**ENUNCIADO ESCRITO 1**
Transcribe al pie de la letra el fragmento del relato sobre la muerte de Juan Duarte que comienza con "Lo encontraron al" y sigue hasta "en el piso.".
**ENUNCIADO ESCRITO 2**
Continúa el relato sobre la muerte de Juan Duarte a partir del punto en que se detiene.

**TEXTO EXTRAÍDO**
_ _ _ _ _

Lo encontraron al lado de su cama, de rodillas, con el brazo izquierdo apoyado en el borde del colchón y la cabeza sobre el brazo y embebido en su propia sangre. Vestía camiseta y calzoncillos. Y medias. Estaba muerto. Tenía un balazo en la sien derecha, a su lado, acaso un poco lejos de su mano, un revólver calibre 38, Smith y Weson, con una inscripción en el cañón: “38 S.W. Special F.U.S. Service”. El resto de la ropa, traje y camisa, colgaba ordenado en una silla, como si su dueño fuese a usarla mañana. Sobre una mesa, una carta de despedida dirigida al presidente de la Nación, Juan Perón. La frente del cadáver tenía un tatuaje impreso por la presión: el contorno del reloj de la víctima. Había sangre en abundancia en el cuerpo, en el colchón y en el piso.

Era la mañana del 9 de abril de 1953, en el quinto piso, departamento B de Callao 1944. El muerto no era un muerto cualquiera. Era Juan Duarte, cuñado del presidente, hermano de Eva Perón, que había muerto apenas nueve meses antes, un tipo que, de ser viajante de comercio, vendedor pueblo a pueblo de los jabones Guereño, pasó a ser un hombre poderoso de la primera presidencia peronista.

_ _ _ _ _

**LISTADO DE DATOS**
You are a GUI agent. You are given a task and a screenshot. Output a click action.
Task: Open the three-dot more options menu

_ _ _ _ _

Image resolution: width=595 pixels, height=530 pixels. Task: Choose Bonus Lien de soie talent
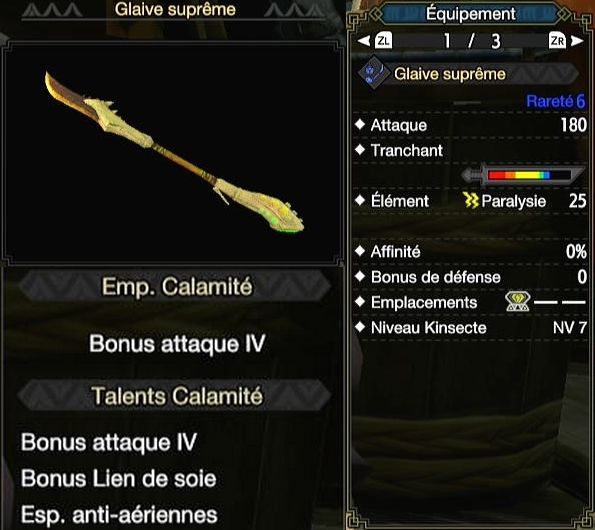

_ _ _ _ _

**RESPUESTA 1**
Lo encontraron al lado de su cama, de rodillas, con el brazo izquierdo apoyado en el borde del colchón y la cabeza sobre el brazo y embebido en su propia sangre. Vestía camiseta y calzoncillos. Y medias. Estaba muerto. Tenía un balazo en la sien derecha, a su lado, acaso un poco lejos de su mano, un revólver calibre 38, Smith y Weson, con una inscripción en el cañón: “38 S.W. Special F.U.S. Service”. El resto de la ropa, traje y camisa, colgaba ordenado en una silla, como si su dueño fuese a usarla mañana. Sobre una mesa, una carta de despedida dirigida al presidente de la Nación, Juan Perón. La frente del cadáver tenía un tatuaje impreso por la presión: el contorno del reloj de la víctima. Había sangre en abundancia en el cuerpo, en el colchón y en el piso.

**RESPUESTA 2**
Todo lo demás, es oscuro. Todo. A sesenta y ocho años de esa muerte, lo único cierto es eso, la muerte. Como en todo crimen que roza al poder en la Argentina, motivos, intenciones, autores, autopsias, fines, medios y hasta las horas previas y posteriores al hecho, están atados, todos, en un nudo gordiano al que el tiempo agrega más nudos, más incertezas, más teorías. Eso es la impunidad. No saber.

¿Fue suicidio? ¿Fue un asesinato? ¿Lo ordenó Perón? ¿Lo sugirió y lo ejecutaron otros? ¿Murió Duarte donde lo encontraron? ¿Se suicidó, o lo mataron, en otro lado y llevaron el cadáver hasta su departamento de Recoleta? La carta destinada a Perón, ¿fue escrita por Duarte? ¿Fue una “prueba” plantada? ¿Con cuáles intenciones?

Ninguna de estas preguntas fue respondida en casi siete décadas. Pero el caso estuvo plagado de irregularidades, la investigación judicial teñida de parcialidad, y los testimonios sospechados de coincidir con la versión del suicidio. El derrocamiento de Perón en 1955 hizo que la Revolución Libertadora realimentará la teoría del asesinato por pedido de Perón, sin que la comisión investigadora encargada de echar luz, en manos de un tipo vecino a la chifladura, Próspero Germán Fernández Albariño, un comando civil que se había llamar “Capitán Gandhi”, lograra probar nunca nada.

Eso sí, aquel capitán de la esquizofrenia hizo desenterrar el cadáver, le seccionó la cabeza y se paseó por el Departamento de Policía, como un Hamlet de pacotilla, con la calavera perforada en la sien derecha, para amedrentar a los testigos a quienes interrogaba en persona. Algo así como la reedición del juramento de Manuel Oribe, que quería mostrar la cabeza de Juan Lavalle en la Plaza de la Victoria, infamada en la punta de una lanza. Que los delirios no son nuevos en la Argentina.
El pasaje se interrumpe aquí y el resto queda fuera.